Ferroelectric tunnel junctions are key devices studied in FIXIT for emulating synapses. Interfaces play a major role in their electrical performance. Scientists from CEMES-CNRS and Helmholtz-Zentrum Berlin provide the first direct and quantitative determination of how electric fields and charges evolve inside hafnia-based ferroelectric devices under operation.

CEMES-CNRS and Helmholtz-Zentrum Berlin have collaborated for the operando study of ferroelectric devices by electron holography. The results have been published in Nature Communications (Mapping electric fields and observation of ferroelectric domain switching in hafnia zirconia devices by electron holography).

https://www.nature.com/articles/s41467-025-66807-4

Using operando electron holography, internal electric fields and interface charge densities have been mapped in a ferroelectric Hf₀.₅Zr₀.₅O₂/Al2O3 bilayer tunnel junction while it is electrically biased inside a transmission electron microscope. This unique capability allows to visualize polarization switching over hundreds of nanometers of field of view. It is shown that the switching proceeds not only by domain nucleation but by both nucleation and lateral domain expansion.
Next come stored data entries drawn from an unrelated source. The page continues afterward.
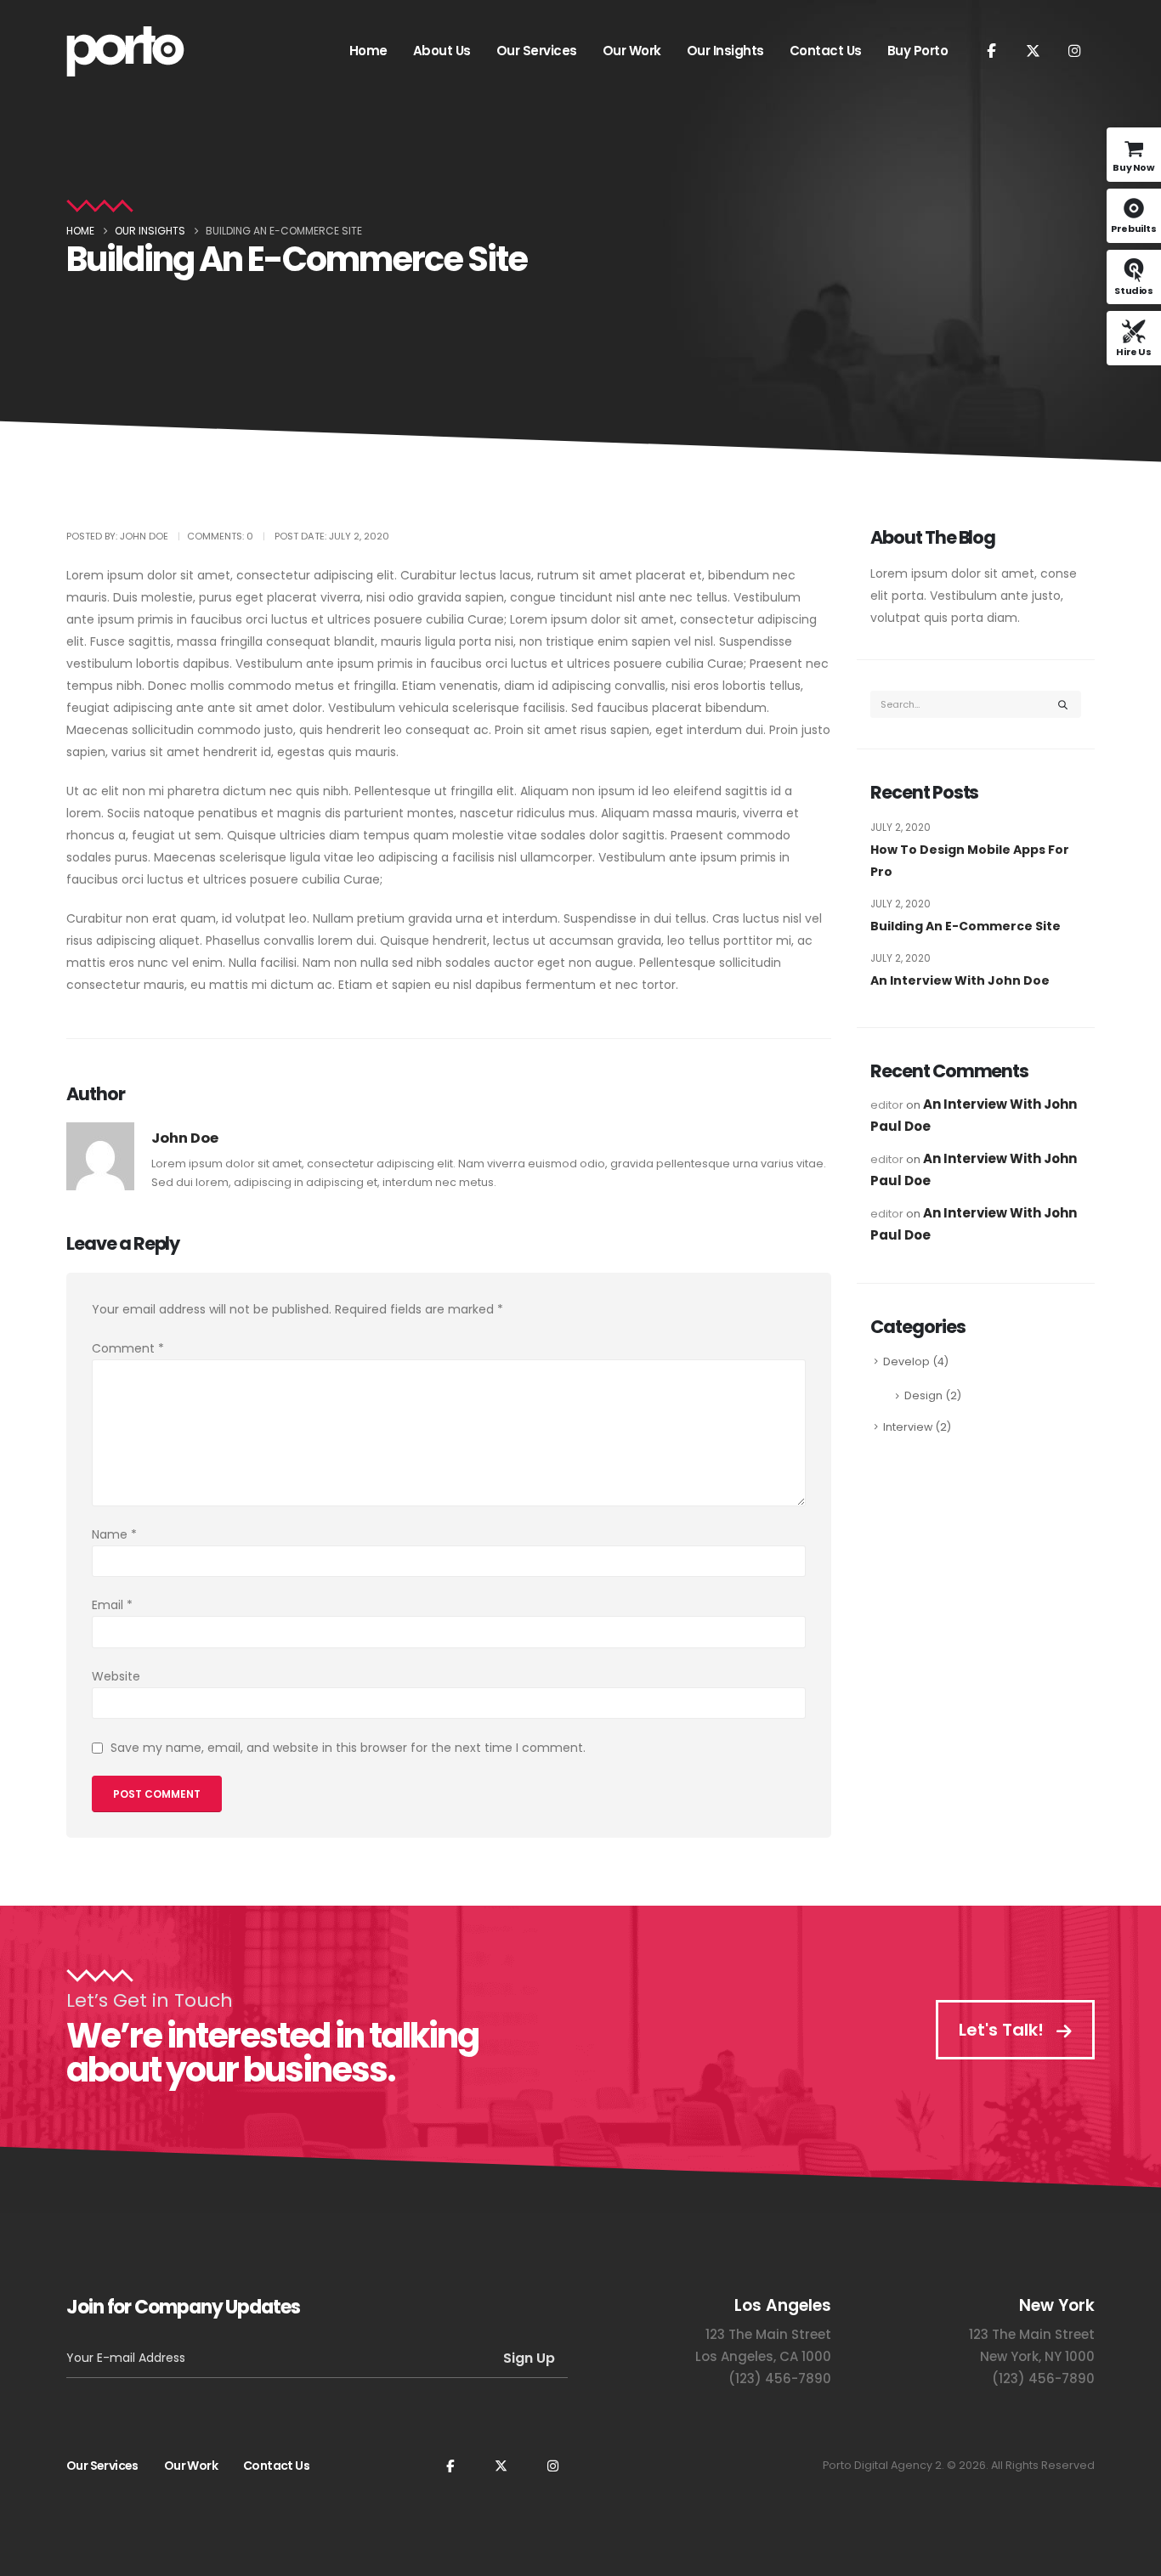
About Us (442, 50)
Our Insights (725, 50)
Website (116, 1676)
Beyond imaging, the measurements allow to quantify charge screening with unprecedented accuracy. The authors show that screening charges are concentrated at ferroelectric/dielectric interfaces and that even an ultrathin unintended interfacial layer can strongly reshape the internal field landscape.

Achieving this level of insight required major methodological advances to overcome long-standing experimental limitations of in situ holography. With sub-nanometer spatial resolution and a potential sensitivity of 15 mV, this work establishes operando electron holography as a powerful tool for engineering interfaces and optimizing the performance of next-generation ferroelectric devices.